Ask HN: How did you get your first management experience? - druml

Many of management jobs require the candidates to have some experience of managing projects and teams. But how do people get their first management experience? I have heard people with no technical experience got their first engineering jobs by doing MOOCs and practicing coding in spare time, but this approach doesn&#x27;t seem to be applicable for management.
======
brudgers
There are formal definitions of "project manager", and in an industry like
architecture/engineering/construction the formal definition is typically a
person who supervises architects, engineers and construction superintendents.
But the joke used to be that in a lot of companies it can mean a CAD jockey
with a telephone [this is in the days before everybody had a cell phone and
email]. I even heard one person tell someone they were a project manager
because they managed theirself. Having just met a fresh CS graduate whose
first job is Senior IT Analyst, I think some things never change.

Anyway, the way most people get involved in project management without title
inflation is by tackling increased responsibilities within their workplace.
This requires a boss who is willing to delegate and an employee who appears
capable of receiving delegated responsibility.

It's important to realize that managing is not supervising. Sometimes a single
person has these responsibilities overlap, but a managing people is orthogonal
to enforcing a company's HR policies except in so far as they relate to who
can be assigned which tasks, how many hours can be assigned, etc.
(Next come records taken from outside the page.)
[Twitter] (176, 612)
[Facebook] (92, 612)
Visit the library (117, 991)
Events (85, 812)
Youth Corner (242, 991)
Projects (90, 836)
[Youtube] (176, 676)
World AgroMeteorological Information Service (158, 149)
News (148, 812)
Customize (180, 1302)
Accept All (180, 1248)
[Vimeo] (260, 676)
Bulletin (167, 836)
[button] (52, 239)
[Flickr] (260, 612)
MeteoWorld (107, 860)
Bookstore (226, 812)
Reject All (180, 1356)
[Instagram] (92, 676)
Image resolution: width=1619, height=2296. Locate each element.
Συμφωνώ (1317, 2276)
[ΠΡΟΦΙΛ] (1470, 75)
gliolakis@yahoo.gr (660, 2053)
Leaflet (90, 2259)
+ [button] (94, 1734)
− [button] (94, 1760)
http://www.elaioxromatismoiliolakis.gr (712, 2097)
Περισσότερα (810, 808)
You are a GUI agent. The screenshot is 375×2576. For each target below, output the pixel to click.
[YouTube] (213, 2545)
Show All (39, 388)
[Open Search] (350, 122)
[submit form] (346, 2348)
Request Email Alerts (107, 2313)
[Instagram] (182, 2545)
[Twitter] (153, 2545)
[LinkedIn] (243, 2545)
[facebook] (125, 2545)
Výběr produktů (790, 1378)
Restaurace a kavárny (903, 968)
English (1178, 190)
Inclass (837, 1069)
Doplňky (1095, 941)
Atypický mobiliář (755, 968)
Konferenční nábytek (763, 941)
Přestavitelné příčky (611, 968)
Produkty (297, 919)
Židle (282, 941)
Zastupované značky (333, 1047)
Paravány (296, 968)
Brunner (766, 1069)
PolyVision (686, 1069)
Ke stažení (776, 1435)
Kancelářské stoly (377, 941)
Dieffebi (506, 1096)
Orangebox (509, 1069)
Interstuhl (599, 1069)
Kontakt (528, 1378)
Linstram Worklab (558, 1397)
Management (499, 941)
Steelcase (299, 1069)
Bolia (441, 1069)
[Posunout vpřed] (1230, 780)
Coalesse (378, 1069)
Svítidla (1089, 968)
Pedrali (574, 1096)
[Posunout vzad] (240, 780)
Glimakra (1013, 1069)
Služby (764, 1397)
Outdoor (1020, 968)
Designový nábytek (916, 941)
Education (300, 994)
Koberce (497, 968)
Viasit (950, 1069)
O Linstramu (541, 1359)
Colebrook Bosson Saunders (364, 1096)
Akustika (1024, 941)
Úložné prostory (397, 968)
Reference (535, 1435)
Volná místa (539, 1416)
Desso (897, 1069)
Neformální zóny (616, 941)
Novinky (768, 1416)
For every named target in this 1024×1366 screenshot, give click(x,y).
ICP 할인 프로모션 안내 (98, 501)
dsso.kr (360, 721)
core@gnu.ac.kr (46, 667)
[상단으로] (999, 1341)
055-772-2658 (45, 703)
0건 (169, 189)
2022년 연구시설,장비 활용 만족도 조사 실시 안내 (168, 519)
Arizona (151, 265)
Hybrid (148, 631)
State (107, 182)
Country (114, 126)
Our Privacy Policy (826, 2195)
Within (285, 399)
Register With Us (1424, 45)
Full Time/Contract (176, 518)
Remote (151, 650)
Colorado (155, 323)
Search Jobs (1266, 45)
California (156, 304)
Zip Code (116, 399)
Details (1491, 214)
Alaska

To put it
another way, the supervisor cares what time you roll out of bed and into work.
A manager just cares about the results of your work (though those results may
include the effects on other members of the team).

Good luck.

------
helen842000
Leading smaller projects, training junior staff members, deputising for
existing managers & generally showing you are capable and aware of management
responsibilities even before you are in a managerial role.